Saved data entries

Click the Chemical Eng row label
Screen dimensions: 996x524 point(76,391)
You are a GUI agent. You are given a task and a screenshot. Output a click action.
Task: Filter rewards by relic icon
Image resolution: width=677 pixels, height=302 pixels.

Problem requirements
Each and every entry needs to be repeated exactly.

Answer box
Click the Chemical Eng row label
Screen dimensions: 996x524 point(76,391)
You are a GUI agent. You are given a task and a screenshot. Output a click action.
Task: Filter rewards by relic icon
Image resolution: width=677 pixels, height=302 pixels.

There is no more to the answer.